[Work to complete]: Reproduce the following lines exactly, from first to last.

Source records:

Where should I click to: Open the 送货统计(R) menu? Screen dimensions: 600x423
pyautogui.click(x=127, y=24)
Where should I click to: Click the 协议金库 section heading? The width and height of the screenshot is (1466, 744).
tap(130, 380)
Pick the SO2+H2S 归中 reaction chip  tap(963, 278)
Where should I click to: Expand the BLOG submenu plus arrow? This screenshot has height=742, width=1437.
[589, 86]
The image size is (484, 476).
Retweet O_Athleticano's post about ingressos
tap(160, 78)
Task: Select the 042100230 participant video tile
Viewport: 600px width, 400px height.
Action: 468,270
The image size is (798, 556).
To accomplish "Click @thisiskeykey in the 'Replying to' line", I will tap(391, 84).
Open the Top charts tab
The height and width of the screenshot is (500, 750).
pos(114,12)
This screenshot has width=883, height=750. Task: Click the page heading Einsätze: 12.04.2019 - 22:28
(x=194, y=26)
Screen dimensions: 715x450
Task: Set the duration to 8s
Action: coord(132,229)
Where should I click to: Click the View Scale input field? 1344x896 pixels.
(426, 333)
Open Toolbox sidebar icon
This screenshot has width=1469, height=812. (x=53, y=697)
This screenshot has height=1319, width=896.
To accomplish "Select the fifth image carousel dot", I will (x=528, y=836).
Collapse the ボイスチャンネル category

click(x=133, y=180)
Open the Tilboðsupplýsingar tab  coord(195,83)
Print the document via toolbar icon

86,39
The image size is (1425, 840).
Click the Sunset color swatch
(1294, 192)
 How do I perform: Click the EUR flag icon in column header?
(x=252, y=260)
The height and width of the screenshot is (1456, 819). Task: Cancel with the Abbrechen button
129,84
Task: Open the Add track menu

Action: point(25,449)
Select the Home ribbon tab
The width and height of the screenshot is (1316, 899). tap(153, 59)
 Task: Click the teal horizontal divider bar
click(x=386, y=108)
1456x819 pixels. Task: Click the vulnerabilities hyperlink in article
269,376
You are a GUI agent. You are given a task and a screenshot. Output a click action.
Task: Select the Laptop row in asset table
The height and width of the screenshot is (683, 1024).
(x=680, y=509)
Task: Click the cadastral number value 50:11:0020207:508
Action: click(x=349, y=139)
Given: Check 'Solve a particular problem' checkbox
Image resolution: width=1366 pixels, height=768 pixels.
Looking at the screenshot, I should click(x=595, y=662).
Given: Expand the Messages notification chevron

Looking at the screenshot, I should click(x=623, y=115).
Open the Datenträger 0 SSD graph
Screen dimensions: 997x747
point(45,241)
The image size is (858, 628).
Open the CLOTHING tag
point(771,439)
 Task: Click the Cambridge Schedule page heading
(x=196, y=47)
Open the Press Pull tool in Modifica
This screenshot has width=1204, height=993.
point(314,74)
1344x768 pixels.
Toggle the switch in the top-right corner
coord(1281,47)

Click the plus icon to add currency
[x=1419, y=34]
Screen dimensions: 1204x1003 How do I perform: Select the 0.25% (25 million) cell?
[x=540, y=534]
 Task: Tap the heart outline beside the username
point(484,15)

[Reply]:
Where should I click to: Open the 送货统计(R) menu? Screen dimensions: 600x423
pyautogui.click(x=127, y=24)
Where should I click to: Click the 协议金库 section heading? The width and height of the screenshot is (1466, 744).
tap(130, 380)
Pick the SO2+H2S 归中 reaction chip  tap(963, 278)
Where should I click to: Expand the BLOG submenu plus arrow? This screenshot has height=742, width=1437.
[589, 86]
The image size is (484, 476).
Retweet O_Athleticano's post about ingressos
tap(160, 78)
Task: Select the 042100230 participant video tile
Viewport: 600px width, 400px height.
Action: 468,270
The image size is (798, 556).
To accomplish "Click @thisiskeykey in the 'Replying to' line", I will tap(391, 84).
Open the Top charts tab
The height and width of the screenshot is (500, 750).
pos(114,12)
This screenshot has width=883, height=750. Task: Click the page heading Einsätze: 12.04.2019 - 22:28
(x=194, y=26)
Screen dimensions: 715x450
Task: Set the duration to 8s
Action: coord(132,229)
Where should I click to: Click the View Scale input field? 1344x896 pixels.
(426, 333)
Open Toolbox sidebar icon
This screenshot has width=1469, height=812. (x=53, y=697)
This screenshot has height=1319, width=896.
To accomplish "Select the fifth image carousel dot", I will (x=528, y=836).
Collapse the ボイスチャンネル category

click(x=133, y=180)
Open the Tilboðsupplýsingar tab  coord(195,83)
Print the document via toolbar icon

86,39
The image size is (1425, 840).
Click the Sunset color swatch
(1294, 192)
 How do I perform: Click the EUR flag icon in column header?
(x=252, y=260)
The height and width of the screenshot is (1456, 819). Task: Cancel with the Abbrechen button
129,84
Task: Open the Add track menu

Action: point(25,449)
Select the Home ribbon tab
The width and height of the screenshot is (1316, 899). tap(153, 59)
 Task: Click the teal horizontal divider bar
click(x=386, y=108)
1456x819 pixels. Task: Click the vulnerabilities hyperlink in article
269,376
You are a GUI agent. You are given a task and a screenshot. Output a click action.
Task: Select the Laptop row in asset table
The height and width of the screenshot is (683, 1024).
(x=680, y=509)
Task: Click the cadastral number value 50:11:0020207:508
Action: click(x=349, y=139)
Given: Check 'Solve a particular problem' checkbox
Image resolution: width=1366 pixels, height=768 pixels.
Looking at the screenshot, I should click(x=595, y=662).
Given: Expand the Messages notification chevron

Looking at the screenshot, I should click(x=623, y=115).
Open the Datenträger 0 SSD graph
Screen dimensions: 997x747
point(45,241)
The image size is (858, 628).
Open the CLOTHING tag
point(771,439)
 Task: Click the Cambridge Schedule page heading
(x=196, y=47)
Open the Press Pull tool in Modifica
This screenshot has width=1204, height=993.
point(314,74)
1344x768 pixels.
Toggle the switch in the top-right corner
coord(1281,47)

Click the plus icon to add currency
[x=1419, y=34]
Screen dimensions: 1204x1003 How do I perform: Select the 0.25% (25 million) cell?
[x=540, y=534]
 Task: Tap the heart outline beside the username
point(484,15)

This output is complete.